Everything changed when I heard a voice in my head that nudged me to come participate in a bold and exorbitantly expensive spiritual experience in Colombia. It was an insane thing for me to do and it was the best thing I have ever done. After said experience, I planned to travel around Latin America for a few weeks, as I had never been to this continent, and then go back to Europe in December, and possibly start some sort of a job somewhere.

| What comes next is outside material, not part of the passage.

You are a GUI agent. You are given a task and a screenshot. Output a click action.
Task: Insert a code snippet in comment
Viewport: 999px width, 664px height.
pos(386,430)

It's been more than 6 months since I arrived to Colombia and they have been nothing short of magical. I was never particularly attracted by this part of the world and it would have never crossed my mind that I'd be staying here longer term, not to mention creating a life here. The truth is, I think I found home. I say that without any attachment, because if there is anything I know about life and my life in particular, it is that we cannot try to fit it into a box and firmly rely on plans, because it is unpredictable and change is the only constant. The only time in my life I made a decision and took the necessary effort to move to a place I truly loved and stay indefinitely, it lasted 5 months before life pushed me into other unexpected directions (thank you, covid, and I still miss you dearly, Baejing-bae).
Colombia has been such a gift to me, a gift that keeps on giving. I found friends, I found a community, I found dance, I found music, I found my voice, I found my truth, I found my power, I found my fire, I found my aliveness, I found God, I found Love, I found Bliss, I found connection, I found intimacy, I found my brother, I found myself. It's been mind-strikingly amazing and it seems to get better and better every single day -- more fun, more friends, more opportunities, more invitations, more abundance, more dance, more parties, more peace, ease, flow, love, connection, and delicious food. Thank you, Colombia!

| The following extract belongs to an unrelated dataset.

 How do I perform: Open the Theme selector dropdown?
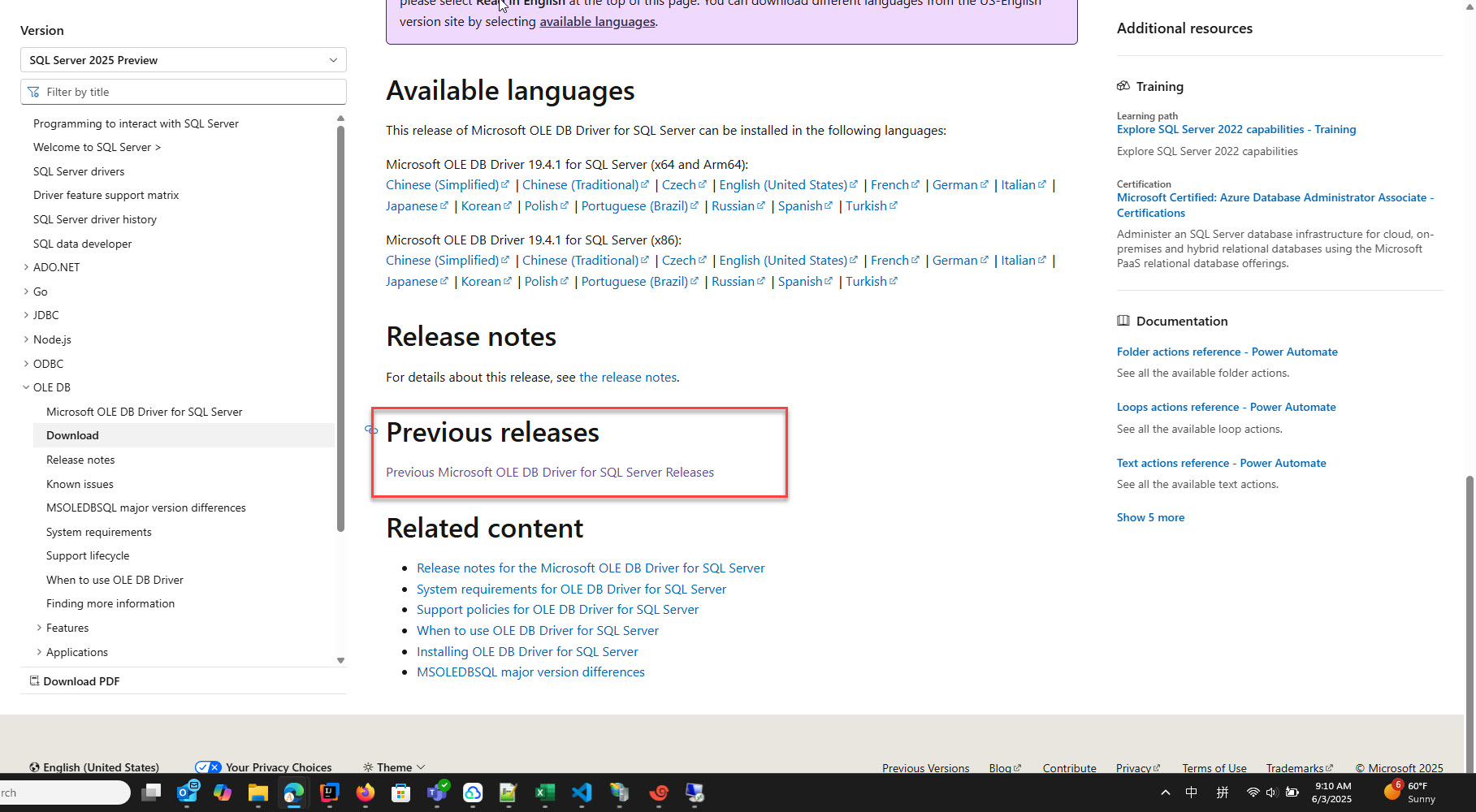point(394,767)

I don't understand astrology and I don't base nor blame my life on it by any means, but I enjoy listening to astrology forecasts and as a sensitive and intuitive person, I tend to resonate with a lot of the energy updates and themes I've been hearing about this year. Since December, I have been hearing that 2024 was going to be a massive, fiery, and successful year for the collective and that things would especially start picking up with exorbitant speed and volume from April. I couldn't resonate with that more. Since late March, a bunch of things happened. To mention just a few: I met the very person who had gotten me on my path of spiritual awakening 4 years ago and I got close to a few different people I had looked up to; I befriended and even got some fun job and gig offers from wealthy, famous, and influential people; I spent most of the time in gorgeous and luxurious houses and poolsides; and I enjoyed the best parties of my life with incredible people, incredible music, and incredible backdrops. I've also felt more love, joy, connection, expansion, bliss, gratitude, and excitement than I ever have, and that on a daily basis.

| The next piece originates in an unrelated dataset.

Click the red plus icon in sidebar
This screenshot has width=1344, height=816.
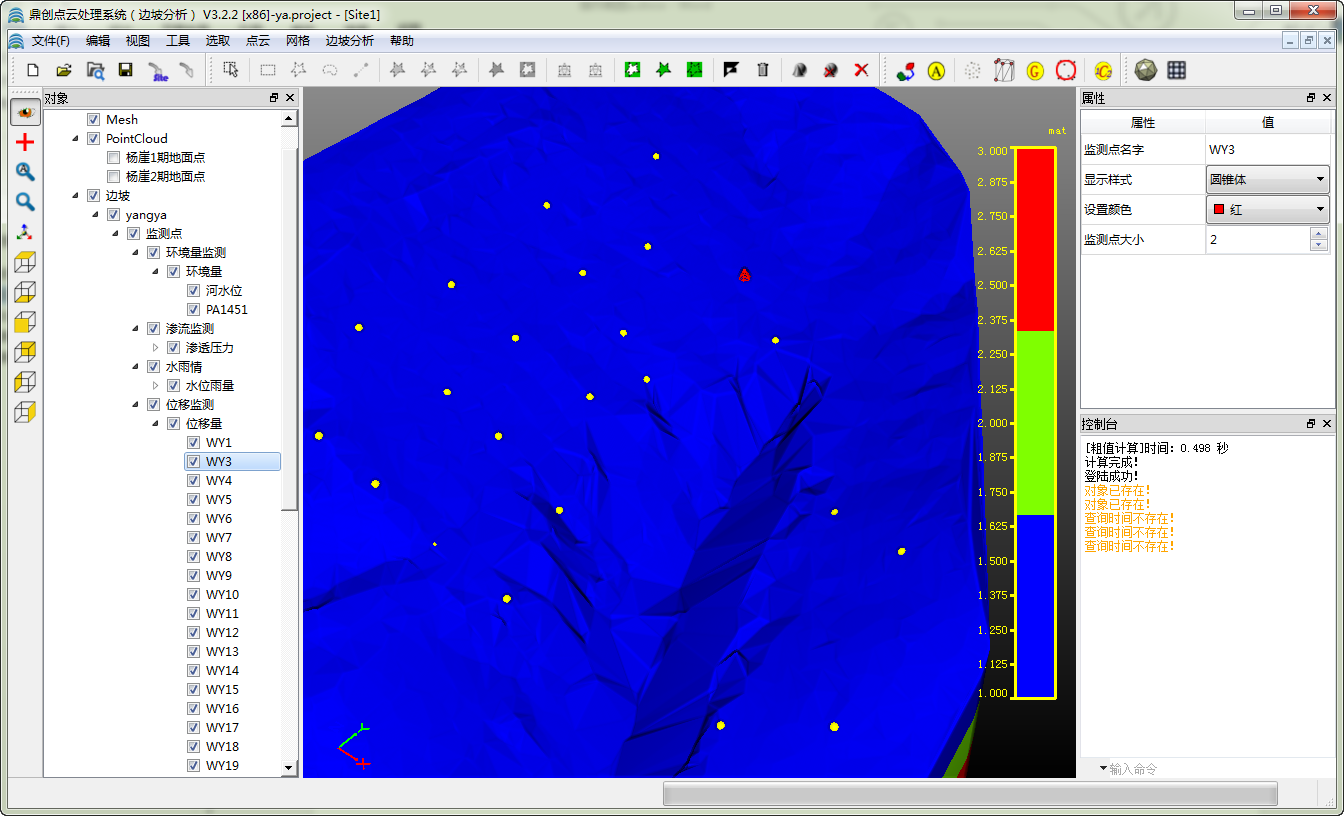[x=25, y=142]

From what I gather, a lot of people, when they turn thirty, get a bit of a negative thought pattern going, thinking that they are now only getting older, that their bodies will start deteriorating or they shame or berate themselves for not having achieved more or perhaps they tell themselves that they should now become responsible adults, which would change their lives in some sort of a less fun way. I don't feel that at the slightest. Funnily, I coincidentally happened to spend most of the month partying and connecting with amazing people in their late 30s, 40s and 50s and have been called a baby by pretty much anyone who asked how old I was turning! Perhaps this too contributes to the fact that I feel like my inner child is becoming more and more prominent and alive, while my energy levels seem to be soaring, even as I have been dancing countless nights away these past weeks haha!
The truth is, I feel like my life is just about to start -- and bloom in unpredictable ways.
And I am so freaking ready for it.
And so grateful for it all.
And so in love with life.
Thank you, Colombia. Thank you, life!